_Problem requirements_
Transcribe the rows word for word, starting at the line that contains "Where should I click to: Toggle" and ending at the line that contains "Looking at the screenshot, I should tap(209, 170).".

_Listed records_
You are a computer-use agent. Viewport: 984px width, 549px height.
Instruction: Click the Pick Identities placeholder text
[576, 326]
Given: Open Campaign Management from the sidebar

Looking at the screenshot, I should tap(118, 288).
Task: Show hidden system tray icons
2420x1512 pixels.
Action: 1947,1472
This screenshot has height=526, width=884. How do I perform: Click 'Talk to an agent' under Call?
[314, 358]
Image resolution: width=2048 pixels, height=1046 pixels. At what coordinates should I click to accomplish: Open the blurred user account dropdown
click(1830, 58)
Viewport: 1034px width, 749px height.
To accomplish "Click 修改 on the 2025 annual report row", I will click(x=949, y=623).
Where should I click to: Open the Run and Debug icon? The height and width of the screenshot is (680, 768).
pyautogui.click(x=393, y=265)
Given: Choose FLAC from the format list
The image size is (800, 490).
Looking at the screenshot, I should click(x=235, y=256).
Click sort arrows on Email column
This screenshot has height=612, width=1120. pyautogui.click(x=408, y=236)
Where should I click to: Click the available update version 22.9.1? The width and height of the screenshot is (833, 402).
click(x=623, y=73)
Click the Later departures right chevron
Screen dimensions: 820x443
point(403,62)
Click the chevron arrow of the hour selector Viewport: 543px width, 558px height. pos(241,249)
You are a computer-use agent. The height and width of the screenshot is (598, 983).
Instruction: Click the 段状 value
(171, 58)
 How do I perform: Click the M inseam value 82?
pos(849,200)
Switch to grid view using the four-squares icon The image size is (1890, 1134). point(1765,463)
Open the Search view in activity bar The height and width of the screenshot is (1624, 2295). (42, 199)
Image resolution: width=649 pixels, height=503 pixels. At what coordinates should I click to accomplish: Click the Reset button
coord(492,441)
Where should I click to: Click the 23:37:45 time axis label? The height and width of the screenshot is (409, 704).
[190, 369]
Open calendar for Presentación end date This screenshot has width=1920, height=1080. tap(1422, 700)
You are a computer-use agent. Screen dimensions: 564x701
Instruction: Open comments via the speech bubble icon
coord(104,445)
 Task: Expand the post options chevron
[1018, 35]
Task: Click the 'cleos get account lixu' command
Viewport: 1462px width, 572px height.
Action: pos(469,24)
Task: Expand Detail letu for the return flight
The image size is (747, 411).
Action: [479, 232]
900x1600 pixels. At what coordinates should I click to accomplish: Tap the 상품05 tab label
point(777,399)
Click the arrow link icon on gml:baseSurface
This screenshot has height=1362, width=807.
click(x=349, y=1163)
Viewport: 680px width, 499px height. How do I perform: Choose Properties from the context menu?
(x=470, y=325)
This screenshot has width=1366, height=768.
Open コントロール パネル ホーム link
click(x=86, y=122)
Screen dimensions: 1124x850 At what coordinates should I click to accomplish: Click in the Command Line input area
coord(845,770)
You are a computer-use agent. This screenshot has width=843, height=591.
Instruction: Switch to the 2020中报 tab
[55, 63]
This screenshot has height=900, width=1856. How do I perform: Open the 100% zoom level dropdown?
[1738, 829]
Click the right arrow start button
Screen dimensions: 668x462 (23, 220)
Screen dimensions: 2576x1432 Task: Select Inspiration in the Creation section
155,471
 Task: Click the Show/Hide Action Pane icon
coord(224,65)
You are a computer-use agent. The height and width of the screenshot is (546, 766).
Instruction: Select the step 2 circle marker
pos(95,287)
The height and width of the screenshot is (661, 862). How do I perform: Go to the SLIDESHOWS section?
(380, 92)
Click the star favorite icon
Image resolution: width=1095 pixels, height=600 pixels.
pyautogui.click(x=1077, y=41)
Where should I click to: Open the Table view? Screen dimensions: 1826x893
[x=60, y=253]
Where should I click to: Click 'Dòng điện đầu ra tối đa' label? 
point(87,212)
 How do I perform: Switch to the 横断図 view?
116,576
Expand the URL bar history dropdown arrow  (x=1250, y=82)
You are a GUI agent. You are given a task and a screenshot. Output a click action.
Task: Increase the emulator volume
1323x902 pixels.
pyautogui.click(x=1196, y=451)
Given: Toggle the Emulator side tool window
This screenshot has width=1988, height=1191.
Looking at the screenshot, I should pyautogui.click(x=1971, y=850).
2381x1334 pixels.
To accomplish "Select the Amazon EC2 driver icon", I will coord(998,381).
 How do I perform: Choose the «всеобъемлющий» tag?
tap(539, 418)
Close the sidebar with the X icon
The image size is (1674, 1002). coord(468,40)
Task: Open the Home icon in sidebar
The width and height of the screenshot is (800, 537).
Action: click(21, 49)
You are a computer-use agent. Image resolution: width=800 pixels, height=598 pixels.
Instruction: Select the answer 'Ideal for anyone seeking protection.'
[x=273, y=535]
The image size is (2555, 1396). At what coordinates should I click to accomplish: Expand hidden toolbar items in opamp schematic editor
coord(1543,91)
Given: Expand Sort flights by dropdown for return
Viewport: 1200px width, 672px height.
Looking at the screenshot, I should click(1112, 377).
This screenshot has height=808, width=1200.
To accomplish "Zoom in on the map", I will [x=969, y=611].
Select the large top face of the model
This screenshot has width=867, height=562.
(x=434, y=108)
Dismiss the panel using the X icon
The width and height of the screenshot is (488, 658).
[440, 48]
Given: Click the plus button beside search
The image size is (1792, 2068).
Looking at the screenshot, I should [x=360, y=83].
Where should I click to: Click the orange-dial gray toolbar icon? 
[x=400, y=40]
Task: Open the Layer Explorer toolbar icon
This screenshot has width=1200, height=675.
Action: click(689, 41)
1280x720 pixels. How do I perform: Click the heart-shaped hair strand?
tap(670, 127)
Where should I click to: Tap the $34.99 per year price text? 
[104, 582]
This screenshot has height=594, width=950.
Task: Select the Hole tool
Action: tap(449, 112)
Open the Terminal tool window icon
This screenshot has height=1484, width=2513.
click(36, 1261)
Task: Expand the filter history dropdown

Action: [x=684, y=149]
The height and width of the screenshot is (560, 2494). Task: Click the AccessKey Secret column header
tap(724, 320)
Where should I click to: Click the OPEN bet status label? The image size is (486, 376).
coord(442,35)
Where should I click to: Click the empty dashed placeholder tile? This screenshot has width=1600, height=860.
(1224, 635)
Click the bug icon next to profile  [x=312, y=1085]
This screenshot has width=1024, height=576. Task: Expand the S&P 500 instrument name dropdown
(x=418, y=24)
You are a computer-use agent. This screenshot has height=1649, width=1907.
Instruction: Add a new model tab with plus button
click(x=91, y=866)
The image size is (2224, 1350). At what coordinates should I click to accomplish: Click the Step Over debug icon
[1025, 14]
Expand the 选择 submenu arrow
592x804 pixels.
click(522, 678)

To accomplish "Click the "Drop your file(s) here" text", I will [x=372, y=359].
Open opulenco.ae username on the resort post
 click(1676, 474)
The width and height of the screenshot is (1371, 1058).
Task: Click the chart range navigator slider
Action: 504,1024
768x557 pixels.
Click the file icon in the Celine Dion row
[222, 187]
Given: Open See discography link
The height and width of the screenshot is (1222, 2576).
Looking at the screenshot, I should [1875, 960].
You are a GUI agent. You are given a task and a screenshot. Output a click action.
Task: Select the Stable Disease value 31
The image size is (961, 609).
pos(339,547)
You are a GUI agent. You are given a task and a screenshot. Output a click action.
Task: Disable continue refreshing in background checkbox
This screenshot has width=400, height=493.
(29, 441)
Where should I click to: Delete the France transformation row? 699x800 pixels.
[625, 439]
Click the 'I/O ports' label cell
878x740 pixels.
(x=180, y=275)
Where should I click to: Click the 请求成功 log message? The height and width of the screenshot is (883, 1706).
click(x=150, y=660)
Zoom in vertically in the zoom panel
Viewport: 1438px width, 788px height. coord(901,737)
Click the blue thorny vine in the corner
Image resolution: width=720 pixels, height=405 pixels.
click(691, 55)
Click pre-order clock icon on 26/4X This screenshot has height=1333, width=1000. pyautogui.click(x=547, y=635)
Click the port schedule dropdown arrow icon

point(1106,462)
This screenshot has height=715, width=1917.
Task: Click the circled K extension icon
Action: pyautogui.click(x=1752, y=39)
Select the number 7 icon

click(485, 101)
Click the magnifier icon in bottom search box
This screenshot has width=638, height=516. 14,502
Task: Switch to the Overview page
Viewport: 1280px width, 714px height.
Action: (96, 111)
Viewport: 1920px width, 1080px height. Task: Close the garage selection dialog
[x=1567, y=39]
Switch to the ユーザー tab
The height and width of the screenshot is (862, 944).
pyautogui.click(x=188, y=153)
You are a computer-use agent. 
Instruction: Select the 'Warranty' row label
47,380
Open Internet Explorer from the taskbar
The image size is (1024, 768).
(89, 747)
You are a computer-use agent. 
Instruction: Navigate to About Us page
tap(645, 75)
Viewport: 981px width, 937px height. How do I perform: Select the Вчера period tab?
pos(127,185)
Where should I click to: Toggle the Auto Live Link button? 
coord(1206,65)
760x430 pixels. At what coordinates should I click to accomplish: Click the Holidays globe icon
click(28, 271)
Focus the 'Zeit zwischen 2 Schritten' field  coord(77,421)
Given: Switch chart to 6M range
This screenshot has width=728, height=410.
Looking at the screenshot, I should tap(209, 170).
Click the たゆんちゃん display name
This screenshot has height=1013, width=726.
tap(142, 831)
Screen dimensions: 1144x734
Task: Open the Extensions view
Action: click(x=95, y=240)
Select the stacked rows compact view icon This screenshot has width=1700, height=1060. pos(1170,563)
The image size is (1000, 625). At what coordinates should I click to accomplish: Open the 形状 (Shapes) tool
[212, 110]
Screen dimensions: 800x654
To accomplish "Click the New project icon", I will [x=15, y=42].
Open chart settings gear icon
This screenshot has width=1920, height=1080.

_Response below_
Where should I click to: Toggle the Auto Live Link button? 
coord(1206,65)
760x430 pixels. At what coordinates should I click to accomplish: Click the Holidays globe icon
click(28, 271)
Focus the 'Zeit zwischen 2 Schritten' field  coord(77,421)
Given: Switch chart to 6M range
This screenshot has width=728, height=410.
Looking at the screenshot, I should tap(209, 170).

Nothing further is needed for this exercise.